On Mon, Dec 17, 2018 at 12:47 PM Dmitry Vyukov <dvyukov@xxxxxxxxxx> wrote:
> On Sun, Dec 16, 2018 at 6:00 PM Amir Goldstein <amir73il@xxxxxxxxx> wrote:
> >
> > On Sat, Dec 15, 2018 at 9:34 PM syzbot
> > <syzbot+9c69c282adc4edd2b540@xxxxxxxxxxxxxxxxxxxxxxxxx> wrote:
> > >
> > > syzbot has found a reproducer for the following crash on:
> > >
> > > HEAD commit: d14b746c6c1c Add linux-next specific files for 20181214
> > > git tree: linux-next
> > > console output:
> > > kernel config:
> > > dashboard link:
> > > compiler: gcc (GCC) 8.0.1 20180413 (experimental)
> > > syz repro:
> > >
> > > IMPORTANT: if you fix the bug, please add the following tag to the commit:
> > > Reported-by: syzbot+9c69c282adc4edd2b540@xxxxxxxxxxxxxxxxxxxxxxxxx
> > >
> > > overlayfs: filesystem on './file0' not supported as upperdir
> > > overlayfs: filesystem on './file0' not supported as upperdir
> > > overlayfs: filesystem on './file0' not supported as upperdir
> > > overlayfs: filesystem on './file0' not supported as upperdir
> > > overlayfs: filesystem on './file0' not supported as upperdir
> > > WARNING: CPU: 1 PID: 28918 at fs/overlayfs/dir.c:263
> > > ovl_instantiate+0x369/0x400 fs/overlayfs/dir.c:263
> >
> > Looks like some corner case race when using same dir as upper and lower.
> > Doesn't look like a critical issue, I just don't know how to explain
> > getting to this
> > state. Couldn't reproduce on my target machine.
> >
> > It would have been interesting for me to see the strace of the repro threads
> > when that WARN happens. I wonder if anyone else has already asked for it and
> > how hard would it be to make that information available with the bug report.
> Hi Amir,
> By strace you mean return values of syscalls, or something else?

I do mean return values.
Some of the commands in the repro are obviously going to fail and
some will fail conditionally depending on who wins the race.
It could have been good for analysis of the bug to know when the
race happened which syscall sequence took place.

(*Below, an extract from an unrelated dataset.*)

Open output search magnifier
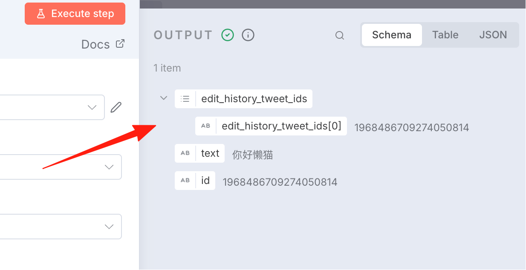click(340, 35)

> We had only 1 strace-related request, and it was related to better
> static decoding of inputs rather then dynamic behavior:
> I don't immediately see how to capture runtime behavior. It would work
> if we dump everything onto console right away. But this will produce
> tons of output (really lots). And that output will be intermixed
> across parallel processes. And it will be hard to understand which
> exactly syscalls participated in the process that provoked the crash.
> Or maybe it's exactly syscalls from several processes interacted. Lots
> of output can also slow down and perturb execution.

Yeh, I figured. Maybe the return values of syscalls is something that syzkaller
should cache and in case of failure, report recent run sequences in format
similar to the repro program. Just a though. Much easier said than done.

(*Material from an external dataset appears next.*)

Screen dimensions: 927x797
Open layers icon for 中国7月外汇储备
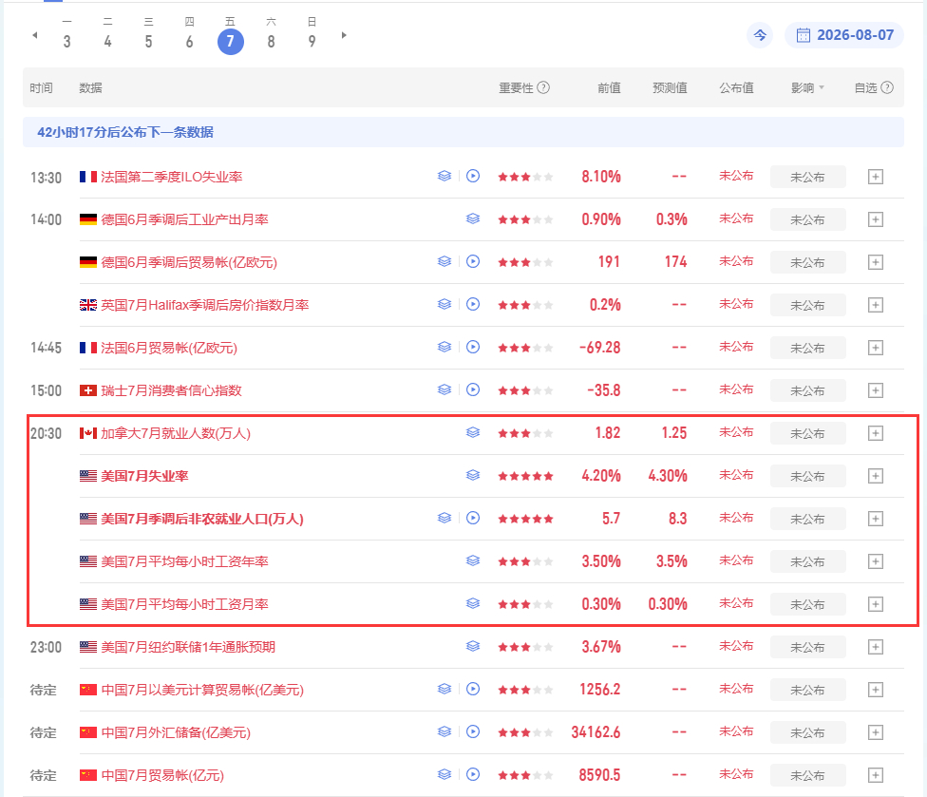point(445,732)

> But meanwhile I was able to reproduce this on the first run within 4
> minutes. Maybe you need to wait longer, it does not happen
> immediately.

Oh! I wonder if this type of information, how long or how many repeats before
crash happens is available in the bug report and I missed it - if not, could be
useful to add it.

Anyway, The reason that WARN_ON is there is because I wasn't sure
if that could happen. Apparently it can with this weird setup. Once I am able to
understand how it happens most likely the result will be to covert the WARN_ON
to pr_warn. User anyway gets an error, so there is probably nothing to
worry about
(famous last words).